▸ Material for this task:
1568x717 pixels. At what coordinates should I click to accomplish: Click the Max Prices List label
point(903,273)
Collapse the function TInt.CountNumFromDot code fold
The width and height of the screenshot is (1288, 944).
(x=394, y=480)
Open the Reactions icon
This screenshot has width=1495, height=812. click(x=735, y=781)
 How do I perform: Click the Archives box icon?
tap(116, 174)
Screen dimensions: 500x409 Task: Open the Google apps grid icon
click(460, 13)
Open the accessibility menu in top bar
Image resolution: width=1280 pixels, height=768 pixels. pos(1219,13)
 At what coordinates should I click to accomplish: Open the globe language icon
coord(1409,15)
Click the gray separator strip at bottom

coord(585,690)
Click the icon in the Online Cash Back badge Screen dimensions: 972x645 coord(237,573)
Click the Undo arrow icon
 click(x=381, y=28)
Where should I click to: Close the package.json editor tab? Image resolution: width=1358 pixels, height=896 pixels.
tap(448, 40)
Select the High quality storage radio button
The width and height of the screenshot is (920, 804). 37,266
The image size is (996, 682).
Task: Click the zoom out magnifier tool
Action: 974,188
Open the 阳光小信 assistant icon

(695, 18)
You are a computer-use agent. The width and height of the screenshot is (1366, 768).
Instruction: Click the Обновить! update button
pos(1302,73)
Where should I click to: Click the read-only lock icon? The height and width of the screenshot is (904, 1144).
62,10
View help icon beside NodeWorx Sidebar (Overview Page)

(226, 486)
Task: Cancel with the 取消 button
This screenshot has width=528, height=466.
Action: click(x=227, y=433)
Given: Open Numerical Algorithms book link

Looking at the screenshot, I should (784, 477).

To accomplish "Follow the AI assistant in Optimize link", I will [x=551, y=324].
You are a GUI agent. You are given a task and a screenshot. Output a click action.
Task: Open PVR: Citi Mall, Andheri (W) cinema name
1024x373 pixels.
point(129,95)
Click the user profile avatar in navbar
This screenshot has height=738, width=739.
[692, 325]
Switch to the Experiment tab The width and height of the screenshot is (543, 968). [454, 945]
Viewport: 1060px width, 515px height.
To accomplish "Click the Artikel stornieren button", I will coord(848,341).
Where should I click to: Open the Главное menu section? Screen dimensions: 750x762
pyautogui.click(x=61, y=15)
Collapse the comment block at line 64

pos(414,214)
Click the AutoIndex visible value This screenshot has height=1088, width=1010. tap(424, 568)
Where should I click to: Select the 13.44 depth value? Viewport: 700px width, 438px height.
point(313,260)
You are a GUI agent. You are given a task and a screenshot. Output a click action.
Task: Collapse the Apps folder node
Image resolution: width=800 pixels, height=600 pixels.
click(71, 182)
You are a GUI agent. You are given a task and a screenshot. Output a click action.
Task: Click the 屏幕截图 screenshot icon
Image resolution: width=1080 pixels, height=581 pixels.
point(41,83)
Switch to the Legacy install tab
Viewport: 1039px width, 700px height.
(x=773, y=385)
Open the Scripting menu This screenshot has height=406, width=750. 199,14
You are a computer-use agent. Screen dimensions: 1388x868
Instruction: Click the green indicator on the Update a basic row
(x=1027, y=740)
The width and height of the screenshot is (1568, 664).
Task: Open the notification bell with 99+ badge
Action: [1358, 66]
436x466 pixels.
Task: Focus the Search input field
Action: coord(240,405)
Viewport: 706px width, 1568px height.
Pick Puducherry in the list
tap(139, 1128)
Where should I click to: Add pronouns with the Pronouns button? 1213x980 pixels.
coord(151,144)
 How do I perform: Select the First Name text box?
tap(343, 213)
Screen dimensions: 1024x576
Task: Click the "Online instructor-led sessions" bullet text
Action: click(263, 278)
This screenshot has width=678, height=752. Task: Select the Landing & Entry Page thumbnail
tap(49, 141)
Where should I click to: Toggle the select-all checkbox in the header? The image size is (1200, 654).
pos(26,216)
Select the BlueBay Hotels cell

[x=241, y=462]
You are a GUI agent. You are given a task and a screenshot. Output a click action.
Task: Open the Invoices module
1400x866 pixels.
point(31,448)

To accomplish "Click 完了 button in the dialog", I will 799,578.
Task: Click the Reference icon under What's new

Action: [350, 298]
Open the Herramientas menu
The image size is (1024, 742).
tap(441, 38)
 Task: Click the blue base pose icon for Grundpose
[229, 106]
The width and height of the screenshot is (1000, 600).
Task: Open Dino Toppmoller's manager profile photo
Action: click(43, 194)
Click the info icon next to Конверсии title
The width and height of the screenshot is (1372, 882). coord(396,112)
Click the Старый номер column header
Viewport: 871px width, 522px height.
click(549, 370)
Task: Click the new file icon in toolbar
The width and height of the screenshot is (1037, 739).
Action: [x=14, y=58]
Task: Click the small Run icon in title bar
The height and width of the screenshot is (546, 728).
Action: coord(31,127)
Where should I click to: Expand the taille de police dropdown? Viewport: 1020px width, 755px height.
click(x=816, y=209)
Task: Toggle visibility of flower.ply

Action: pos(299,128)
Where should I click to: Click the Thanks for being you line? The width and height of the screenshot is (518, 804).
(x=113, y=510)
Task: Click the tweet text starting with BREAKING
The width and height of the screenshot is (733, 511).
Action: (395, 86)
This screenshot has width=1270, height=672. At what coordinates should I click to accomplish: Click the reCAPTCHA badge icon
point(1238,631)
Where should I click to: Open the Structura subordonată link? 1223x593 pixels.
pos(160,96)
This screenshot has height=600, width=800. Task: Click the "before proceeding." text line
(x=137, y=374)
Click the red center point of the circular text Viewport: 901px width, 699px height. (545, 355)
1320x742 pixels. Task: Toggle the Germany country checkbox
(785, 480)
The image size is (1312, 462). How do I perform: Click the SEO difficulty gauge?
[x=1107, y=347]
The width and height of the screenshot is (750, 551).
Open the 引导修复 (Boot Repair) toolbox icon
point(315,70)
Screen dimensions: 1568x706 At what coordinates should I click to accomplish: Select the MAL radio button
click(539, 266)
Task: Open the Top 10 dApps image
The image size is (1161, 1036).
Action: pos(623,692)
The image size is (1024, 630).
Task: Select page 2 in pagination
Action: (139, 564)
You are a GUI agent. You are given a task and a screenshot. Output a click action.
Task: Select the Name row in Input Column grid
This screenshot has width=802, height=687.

▸ Work request:
From the listing above, return the lines starting at the one with "Image resolution: width=800" and ending at the one with "You are a computer-use agent. Screen", both kept, exactly as they appear and nothing more.

▸ Result below:
Image resolution: width=800 pixels, height=600 pixels.
click(71, 182)
You are a GUI agent. You are given a task and a screenshot. Output a click action.
Task: Click the 屏幕截图 screenshot icon
Image resolution: width=1080 pixels, height=581 pixels.
point(41,83)
Switch to the Legacy install tab
Viewport: 1039px width, 700px height.
(x=773, y=385)
Open the Scripting menu This screenshot has height=406, width=750. 199,14
You are a computer-use agent. Screen dimensions: 1388x868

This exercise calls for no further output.